Gyration (helical rotation) of a particle of charge $q$ inside an electric ($\mathbf{E}$) and magnetic ($\mathbf{B}$) field is due to the combined effect of Coulomb force and Lorentz force. The equation of motion of this particle can be written as:

$$ m\frac{d\mathbf{v}}{dt} = q(\mathbf{E}+\mathbf{v}\times\mathbf{B}) $$

where $m$ is the mass of the particle and $\mathbf{v}$ is its velocity. If there is no electric field, this equation will contain only the Lorentz force part.

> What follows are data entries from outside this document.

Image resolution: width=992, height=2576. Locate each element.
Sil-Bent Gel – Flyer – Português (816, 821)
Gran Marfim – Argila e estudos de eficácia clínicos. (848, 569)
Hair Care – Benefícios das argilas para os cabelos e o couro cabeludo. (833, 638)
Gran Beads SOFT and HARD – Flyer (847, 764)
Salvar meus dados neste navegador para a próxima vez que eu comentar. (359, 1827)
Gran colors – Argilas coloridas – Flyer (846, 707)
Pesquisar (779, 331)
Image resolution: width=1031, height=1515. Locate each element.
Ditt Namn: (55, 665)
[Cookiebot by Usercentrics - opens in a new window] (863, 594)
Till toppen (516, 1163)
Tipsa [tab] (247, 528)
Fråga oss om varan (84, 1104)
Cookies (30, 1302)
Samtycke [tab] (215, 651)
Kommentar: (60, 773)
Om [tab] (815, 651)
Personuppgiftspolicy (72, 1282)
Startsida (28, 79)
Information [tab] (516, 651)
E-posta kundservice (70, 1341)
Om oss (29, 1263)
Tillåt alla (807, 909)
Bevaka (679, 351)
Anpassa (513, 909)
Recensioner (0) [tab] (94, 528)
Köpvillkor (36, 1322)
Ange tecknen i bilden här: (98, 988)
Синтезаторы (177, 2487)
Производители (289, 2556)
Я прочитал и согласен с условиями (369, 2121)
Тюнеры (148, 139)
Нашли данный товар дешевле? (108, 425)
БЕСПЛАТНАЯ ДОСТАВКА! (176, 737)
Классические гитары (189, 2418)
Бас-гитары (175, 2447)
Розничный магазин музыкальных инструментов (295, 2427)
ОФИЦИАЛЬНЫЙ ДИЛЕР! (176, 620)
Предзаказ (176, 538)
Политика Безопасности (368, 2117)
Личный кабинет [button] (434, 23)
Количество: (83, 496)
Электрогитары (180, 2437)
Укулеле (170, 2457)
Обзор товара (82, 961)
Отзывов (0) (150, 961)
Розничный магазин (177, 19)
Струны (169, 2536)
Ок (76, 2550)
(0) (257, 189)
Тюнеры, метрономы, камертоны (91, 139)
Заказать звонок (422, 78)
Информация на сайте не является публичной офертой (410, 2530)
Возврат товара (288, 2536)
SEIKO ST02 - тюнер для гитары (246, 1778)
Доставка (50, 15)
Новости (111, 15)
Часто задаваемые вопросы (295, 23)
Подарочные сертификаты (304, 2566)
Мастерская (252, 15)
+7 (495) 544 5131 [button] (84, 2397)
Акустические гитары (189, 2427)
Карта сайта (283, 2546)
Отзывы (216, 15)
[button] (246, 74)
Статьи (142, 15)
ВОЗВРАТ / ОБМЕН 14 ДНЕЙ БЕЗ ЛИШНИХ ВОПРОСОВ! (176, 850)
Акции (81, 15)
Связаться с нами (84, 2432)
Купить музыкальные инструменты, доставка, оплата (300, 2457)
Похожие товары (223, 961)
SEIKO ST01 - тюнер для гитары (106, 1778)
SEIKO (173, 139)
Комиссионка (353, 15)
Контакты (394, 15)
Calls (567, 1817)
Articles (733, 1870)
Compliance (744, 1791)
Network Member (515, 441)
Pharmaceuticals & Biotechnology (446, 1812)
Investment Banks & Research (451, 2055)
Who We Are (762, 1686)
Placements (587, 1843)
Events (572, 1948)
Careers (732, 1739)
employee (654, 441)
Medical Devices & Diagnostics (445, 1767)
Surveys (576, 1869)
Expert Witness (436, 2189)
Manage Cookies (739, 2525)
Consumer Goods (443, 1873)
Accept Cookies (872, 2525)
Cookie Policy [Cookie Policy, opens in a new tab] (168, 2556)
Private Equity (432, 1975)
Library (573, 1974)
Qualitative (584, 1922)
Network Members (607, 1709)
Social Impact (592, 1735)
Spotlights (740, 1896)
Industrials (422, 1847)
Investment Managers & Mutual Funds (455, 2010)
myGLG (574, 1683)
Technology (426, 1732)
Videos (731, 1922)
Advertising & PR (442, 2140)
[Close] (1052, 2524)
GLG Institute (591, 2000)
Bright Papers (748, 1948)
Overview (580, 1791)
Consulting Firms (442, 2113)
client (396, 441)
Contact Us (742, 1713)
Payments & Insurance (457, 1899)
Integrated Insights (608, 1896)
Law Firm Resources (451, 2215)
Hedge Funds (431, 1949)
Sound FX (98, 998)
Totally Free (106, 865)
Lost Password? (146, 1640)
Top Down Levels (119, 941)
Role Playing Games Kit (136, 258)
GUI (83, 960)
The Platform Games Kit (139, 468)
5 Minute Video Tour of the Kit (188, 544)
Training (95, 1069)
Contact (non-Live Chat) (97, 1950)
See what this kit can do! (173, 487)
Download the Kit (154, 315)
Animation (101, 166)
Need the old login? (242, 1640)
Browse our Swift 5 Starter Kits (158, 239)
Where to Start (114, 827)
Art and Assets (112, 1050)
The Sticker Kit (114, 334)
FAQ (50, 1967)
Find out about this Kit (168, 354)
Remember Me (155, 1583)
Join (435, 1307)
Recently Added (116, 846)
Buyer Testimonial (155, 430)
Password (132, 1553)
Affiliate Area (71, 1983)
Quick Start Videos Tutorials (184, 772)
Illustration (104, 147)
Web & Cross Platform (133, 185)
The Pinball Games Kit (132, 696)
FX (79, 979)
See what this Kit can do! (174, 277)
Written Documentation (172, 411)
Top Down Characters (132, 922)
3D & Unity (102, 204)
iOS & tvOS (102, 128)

Then taking the dot product of the velocity with the two sides gives:

$$ m\frac{d\mathbf{v}}{dt} \cdot \mathbf{v} = q (\mathbf{v}\times\mathbf{B}) \cdot \mathbf{v} \ \Rightarrow \frac{d}{dt}\left(\frac{1}{2}mv^2\right) = 0 $$

Because $\mathbf{v}\cdot (\mathbf{v}\times\mathbf{B})=0$ and both sides are divided by two. That means the kinetic energy ($mv^2/2$) and the magnitude of the velocity (speed) of this particle are both constant. A static magnetic field can never change the kinetic energy of a particle.

In a constant magnetic field along the z-axis, B=Bhatk and the three components in the equation of motion are then

\begin{align*} & m\dot{v}_x = qBv_y \\ & m\dot{v}_y = - qBv_x \\ & m\dot{v}_z = 0 \end{align*}

where $\dot{v}_x=dv_x/dt$ is the first derivative; Same for three components. The last equation states that the $z$-component of the velocity in the direction parallel to the magnetic field is constant. Differentiating the first equation again gives the second derivative like this.

\begin{align*} & m\ddot{v}_x = qB\dot{v}_y = qB(-qBv_x/m) \\ & \Rightarrow \ddot{v}_x = -\left(\frac{qB}{m}\right)^2 v_x = -\omega_g^2 v_x \end{align*}

where $\omega_g=(qB/m$) is the gyrofrequency or cyclotron frequency.